▸ Source document:
# Freshwater Lakes



## swampbilly (Jul 5, 2013)

Anyone know of any freshwater lakes that you can run a your motor in within an hour of crestview? I think I have given up on the idea of putting my boat in the creeks. thanks much and I appreciate any info.


----------



## Jason (Oct 2, 2007)

Look to the north....Lake Jackson in Florala unless you are wanting FL only....


----------



## Yakavelli (Mar 17, 2010)

Not sure about the drive time, but Lakes Talquin and Seminole aren't too terribly far to the east. Worth the trip. Merritts Mill Pond in Marriana is good too. Watch for stumps in all three.


----------



## Splittine (Nov 24, 2007)

I wouldn't give up on the rivers. They are some if the best fishing in the area. I think you are over thinking the stump situation.


----------



## jeepNfool (Oct 23, 2008)

Lake Jackson is the closest to us..


----------



## FishWalton (Jul 22, 2010)

You might want to consider Juniper Lake just north of DeFuniak. It's about 350 acres, full of snags so fish slow and carefully. There are channels marked through the snags with pvc pipe so you can get across the lake without boat hanging up.


----------



## drifterfisher (Oct 9, 2009)

Splittine said:


> I wouldn't give up on the rivers. They are some if the best fishing in the area. I think you are over thinking the stump situation.


What he said. If you want,when the river gets right again I'll take you on my boat one day so you can see just how nice the rivers are around here.
Personally I think there is better fishing on the river than most of the bigger lakes right around here.


----------



## Yakavelli (Mar 17, 2010)

▸ Brief:
Write what comes next in the forum thread on freshwater lakes near Crestview, starting from the point at which it stops. The records that follow bear no relation to the forum thread on freshwater lakes near Crestview.

[Records for pointing to text and elements]
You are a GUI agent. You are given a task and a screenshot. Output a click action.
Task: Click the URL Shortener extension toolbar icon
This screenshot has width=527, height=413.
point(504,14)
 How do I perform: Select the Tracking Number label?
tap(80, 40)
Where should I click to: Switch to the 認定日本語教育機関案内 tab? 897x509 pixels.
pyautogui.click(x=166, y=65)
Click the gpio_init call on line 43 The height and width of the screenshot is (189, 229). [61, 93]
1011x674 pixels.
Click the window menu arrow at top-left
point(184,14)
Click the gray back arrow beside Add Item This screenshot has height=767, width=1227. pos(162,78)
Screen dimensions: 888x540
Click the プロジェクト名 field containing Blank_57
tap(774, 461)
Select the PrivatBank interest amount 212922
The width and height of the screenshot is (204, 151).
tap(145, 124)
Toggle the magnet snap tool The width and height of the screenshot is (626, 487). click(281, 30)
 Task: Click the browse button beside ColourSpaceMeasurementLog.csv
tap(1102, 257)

▸ Response to this task:
drifterfisher said:


> What he said. If you want,when the river gets right again I'll take you on my boat one day so you can see just how nice the rivers are around here.
> Personally I think there is better fishing on the river than most of the bigger lakes right around here.


The river is better by far...around here. Our lakes are nothing more than a tease unless you hit them on a perfect day by some chance in hell. At least that's how I see 'em. Our best lakes are the ones connected to the river...go figure.

Wish we had a Lake Seminole or a Talquin close by.


----------



## barefoot (Nov 3, 2011)

drifterfisher said:


> What he said. If you want,when the river gets right again I'll take you on my boat one day so you can see just how nice the rivers are around here.
> Personally I think there is better fishing on the river than most of the bigger lakes right around here.


I absolutely agree, we have some of the best river fishing around.


----------



## drifterfisher (Oct 9, 2009)

Yakavelli said:


> Wish we had a Lake Seminole or a Talquin close by.


Your preachin to the choir....


----------



## FishWalton (Jul 22, 2010)

I agree river fishing is probably better than a local lake.But when the river is like it is right now a lake is a good alternative.....that is unless you know how to fish very high water in the river.


----------



## drifterfisher (Oct 9, 2009)

fishwalton said:


> I agree river fishing is probably better than a local lake.But when the river is like it is right now a lake is a good alternative.....that is unless you know how to fish very high water in the river.


I have fish when the river is high a few times,wasn't productive for me. Very few and FAR between. I think it was dumb luck more than any kind of skill.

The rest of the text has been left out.